Die Presse schreibt über Hans Theessink:

„ONE HELLUVA GUITARPLAYER“ (Bo Diddley)

„Theessink is the real deal, simply a blues master who is as good as it gets on every level“. (thecountryblues.com, USA)

„Theessink ist ein Meister des Understatements und er brilliert als Gitarrist; sein Spiel schafft Räume, er spielt nur wenige Töne. Aber die sitzen!“ (Akustik Gitarre, D)

 

Big Bad Wolf 

Rock und Pop der 60er und 70er, West-Coast Rock, Rock’n Roll, Country Rock

"Seit Jahren gehört die süddeutsche Band um Kult-Frontman Pete Hirschheiter zum Flaggschiff der stark belebten Retro-Szene. Aufgewachsen mit dem Sound der 60er und 70er erlebten die Wölfe den Wandel der internationalen Kultur- und Musikszene hautnah mit und mischen daraus heute einen Live-Cocktail, dessen Zutaten so einfach wie effektiv sind: Hits und Songs, die jeder kennt, aber keiner erwartet. Und die kommen so unverfälscht und authentisch daher, dass dem Zuhörer schnell klar ist: DIE können Musik! Der Sound der Beatles, der Kinks, der Easybeats, der Eagles - um nur einige zu nennen - wurde zum Symbol einer globalen musikalischen Rebellion.
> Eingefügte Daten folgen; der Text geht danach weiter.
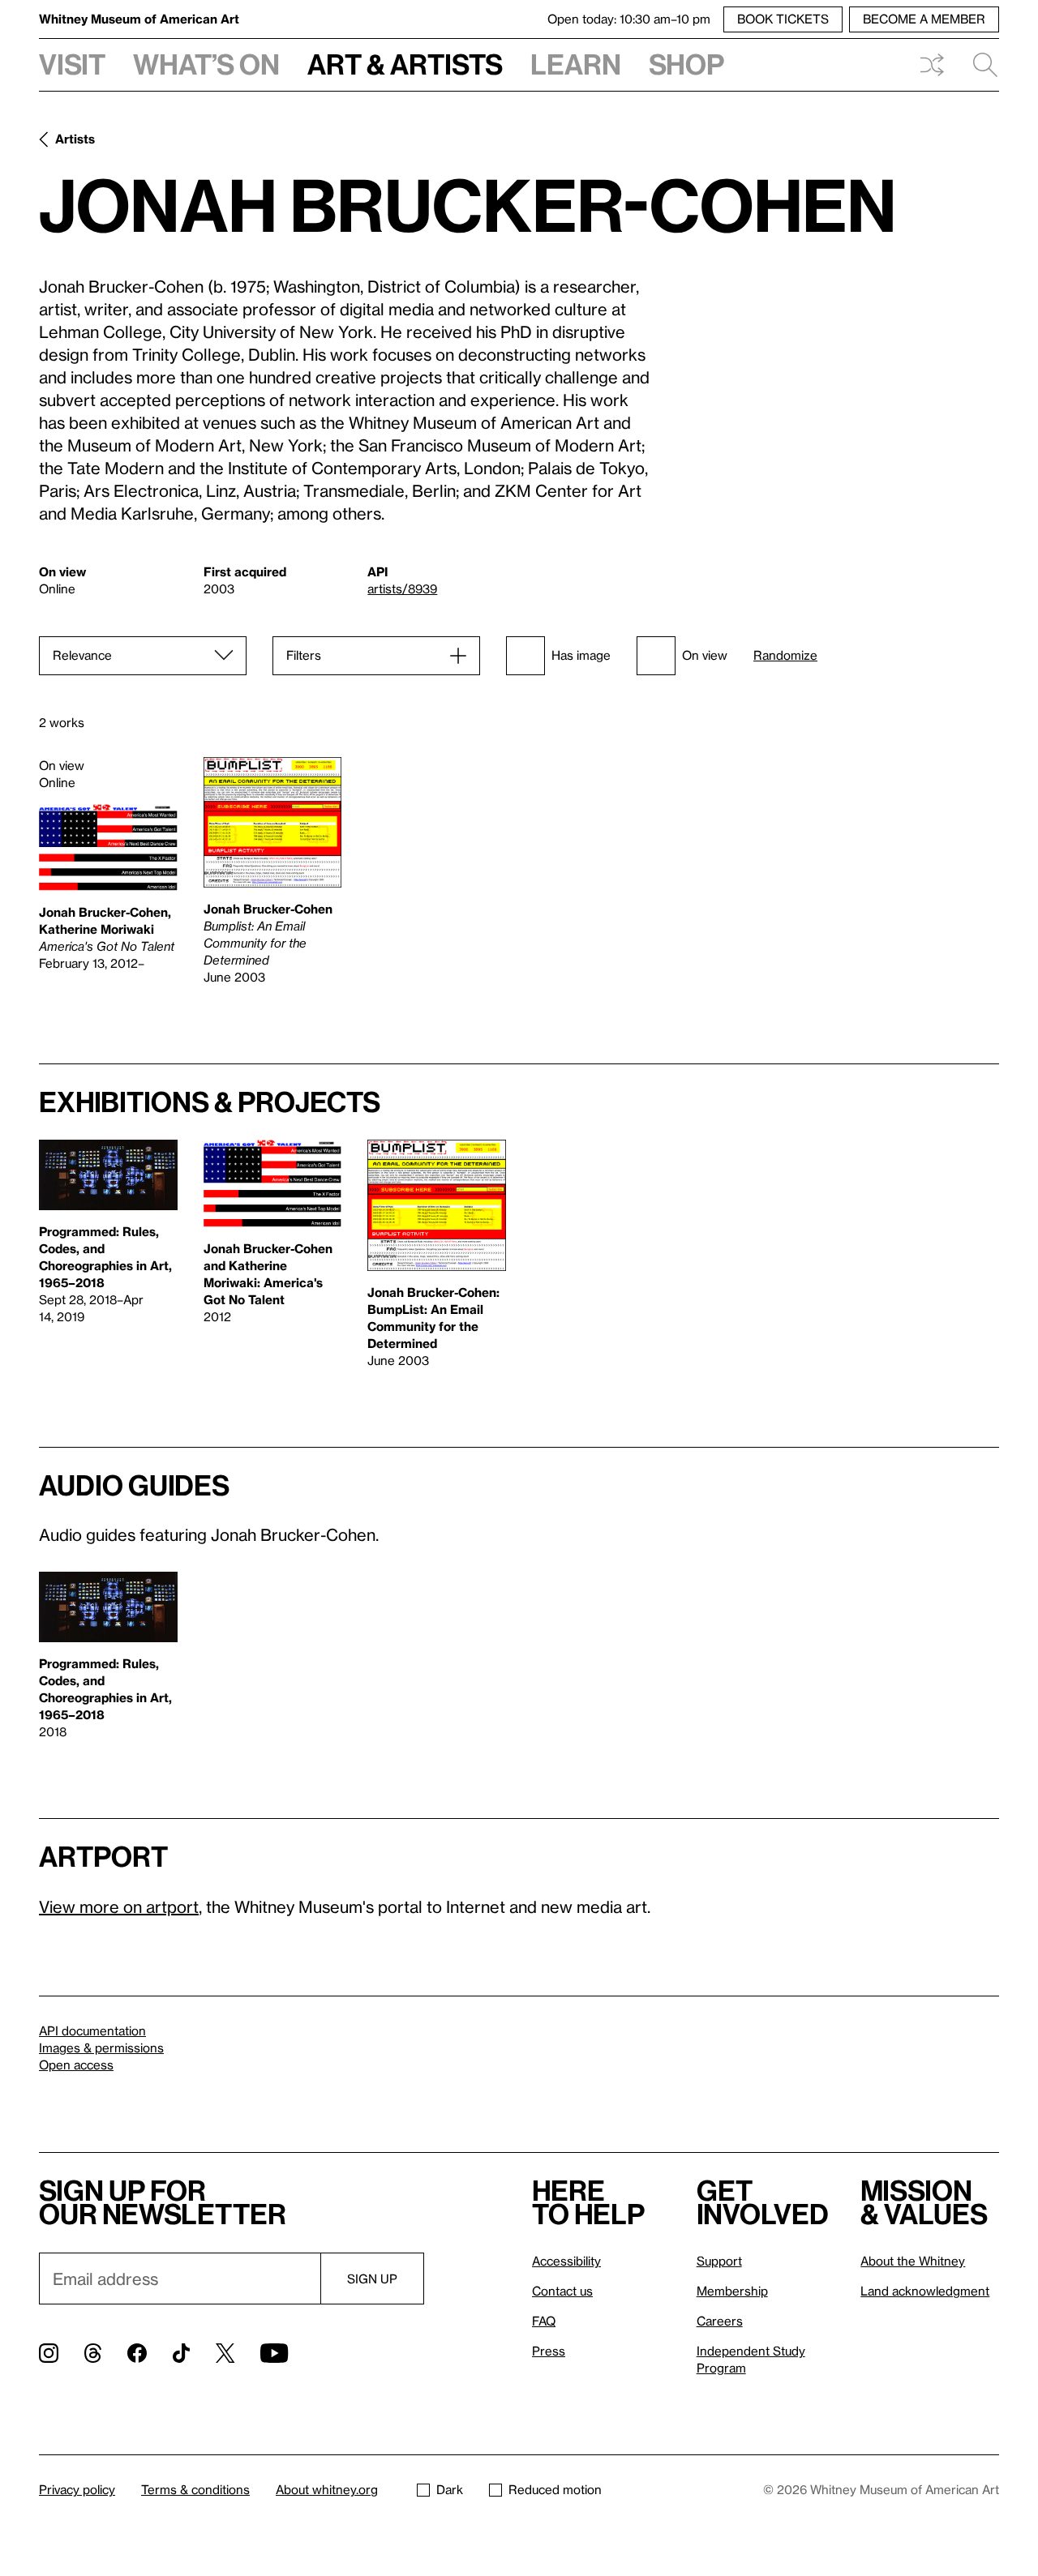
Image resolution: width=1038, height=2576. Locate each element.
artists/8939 (402, 588)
Scheinbar mühelos gelingt es den sechs Musikern von BIG BAD WOLF, die Magie von damals wieder aufleben zu lassen. Und das kommt an in einem Zeitalter des Sterilen und Austauschbaren. Kein Wunder also, dass die Band bei ihren Konzerten die Zuhörer in Hochstimmung versetzt, denn hier wird die Musik mit der Hand gemacht - und die fährt ins Ohr und in die Beine.